=== DATA TO USE ===

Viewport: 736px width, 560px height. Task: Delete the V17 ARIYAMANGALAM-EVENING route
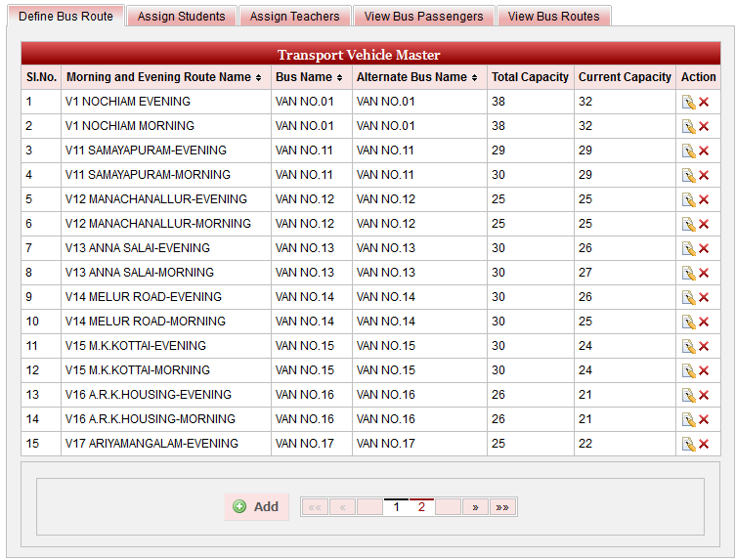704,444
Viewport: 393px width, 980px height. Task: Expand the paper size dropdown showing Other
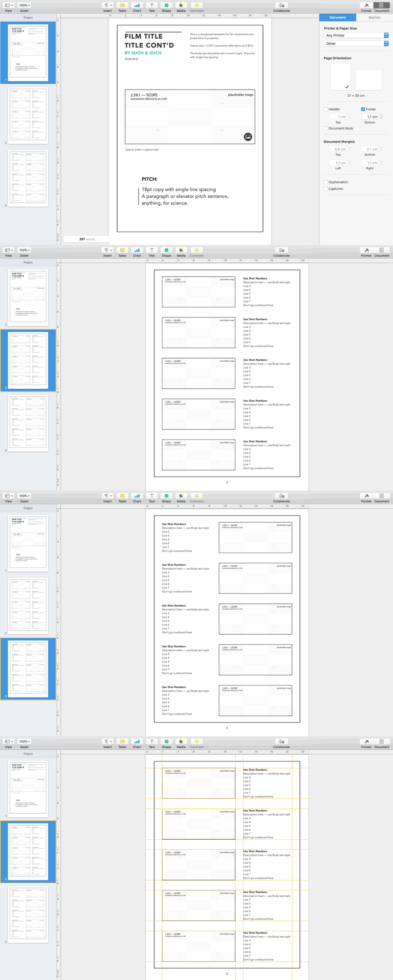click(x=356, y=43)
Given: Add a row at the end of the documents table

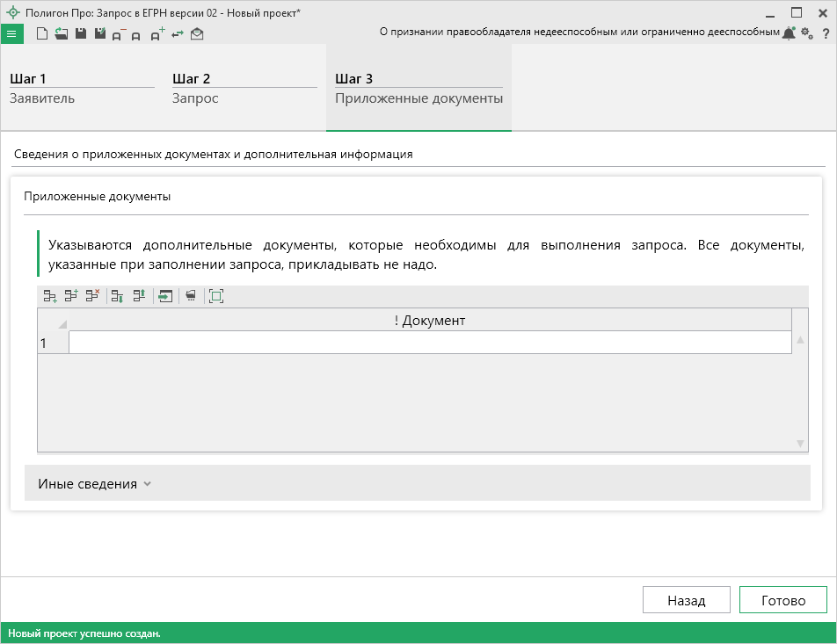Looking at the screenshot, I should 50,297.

===
=== DATA TO USE ===

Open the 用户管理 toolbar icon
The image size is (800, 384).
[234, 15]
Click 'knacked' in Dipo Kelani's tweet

===

PROBLEM DETAILS:
Within the material above, the line with "The image size is (800, 384)." opens the range and the line with "Click 'knacked' in Dipo Kelani's tweet" closes it; reproduce that range word for word.

ANSWER BELOW:
The image size is (800, 384).
[234, 15]
Click 'knacked' in Dipo Kelani's tweet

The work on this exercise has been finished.